Friday, March 25, 2016

Insight - Emotional survival for life - By Michelle Libby

I spent the day on Tuesday with my husband and 170 others listening to Dr. Kevin Gilmartin discuss emotional survival for law enforcement and first responders, which are your fire fighters, dispatchers, correction officers and the spouses of these people. Dr. Gilmartin was funny, poignant and hit a lot of nails on the head. 
He was a police officer and retired from a department out west. He then went on to become an expert on psychological issues relating to police officers. From the 80 percent of police officers who develop Type 2 diabetes, to those who don’t sleep more than four hours a night, officers need an intervention.
It was interesting to see how the officers reacted because if you know anything about police officers, they don’t normally like psychologists or anyone who might psychoanalyze them.  But when Gilmartin reeled them in with jokes about new officers versus seasoned officers versus firefighters, laughter eased the tension. The more Gilmartin spoke the more I was able to see some of his teaching in the people around me on a daily basis. 

He talked about people who are hypervigilant or people who see themselves as victims in their every day life. Those are the people who find something wrong, it might not be anything important in the grand scheme of things, but it to them, it’s do or die. The color of the table cloth in the lunch room has always been red and someone changes it to be green and they freak out and they continue to freak out over and over again. 

These are people who are too close to what they do for their job. They need more perspective and more activities that get them into a different frame of mind. Then the table cloth color won’t matter, because really, it doesn’t. 
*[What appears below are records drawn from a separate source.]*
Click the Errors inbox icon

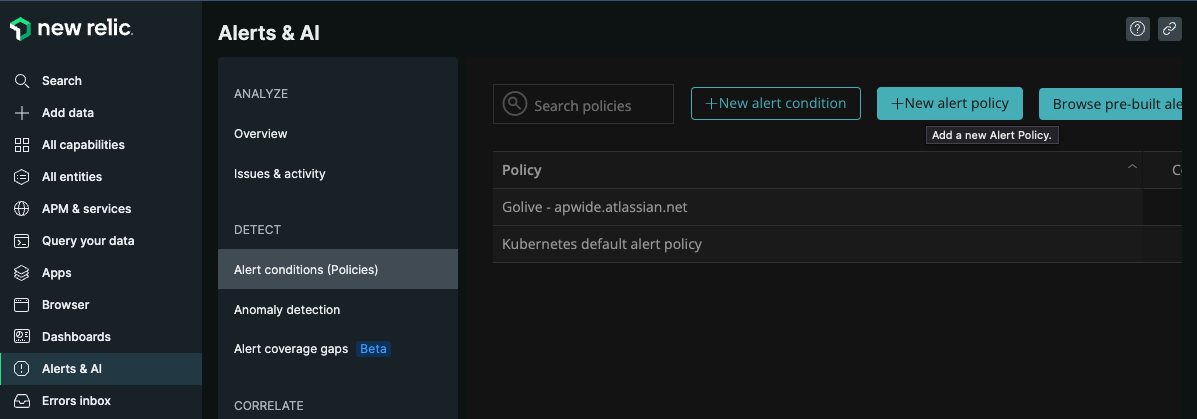(22, 401)
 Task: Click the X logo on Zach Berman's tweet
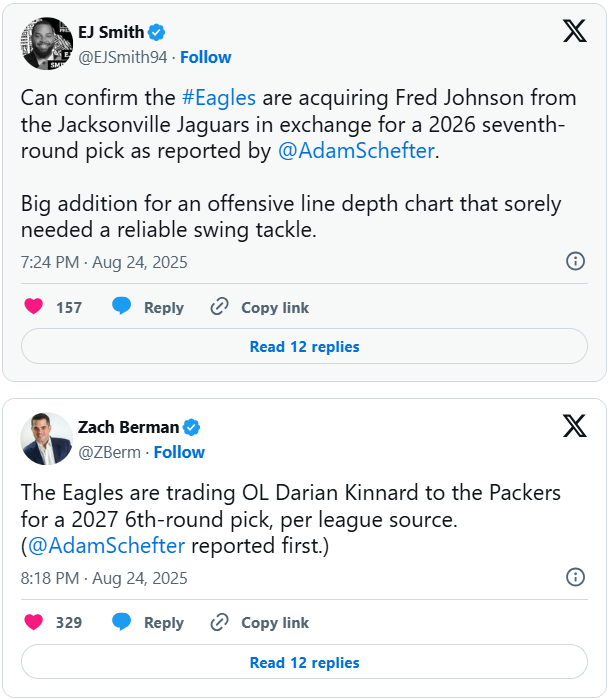click(x=575, y=427)
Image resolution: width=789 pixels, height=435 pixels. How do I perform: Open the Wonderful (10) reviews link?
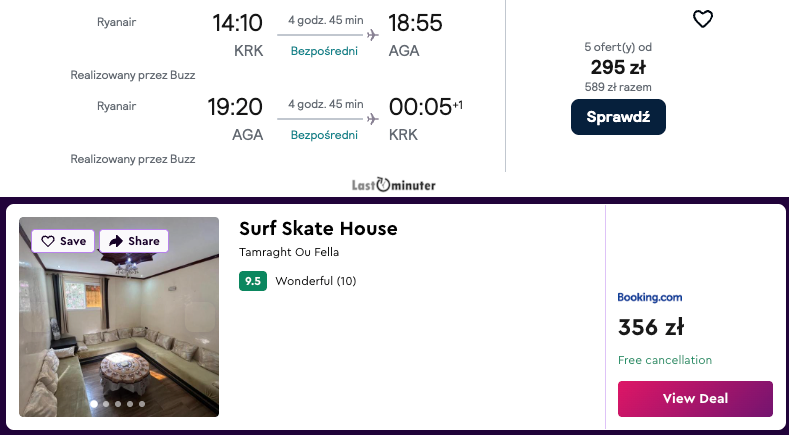(x=315, y=281)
Not having control makes people feel like they are victims. At work, the boss controls your time, your job description and pretty much everything about your day. To make people feel less like victims, they need to get involved in things were there is more perceived control. Where what they do is completely their decision. 

Did you know that high demand plus low control equals stress? Think about what you do. If you have a high demand job with low control, don’t you feel stress, like the rug could be pulled out from under you at any moment? 

To have a better life, engage and invest in thing that you can control. Redecorate, join a sports team, learn a trade. Don’t sweat the small stuff.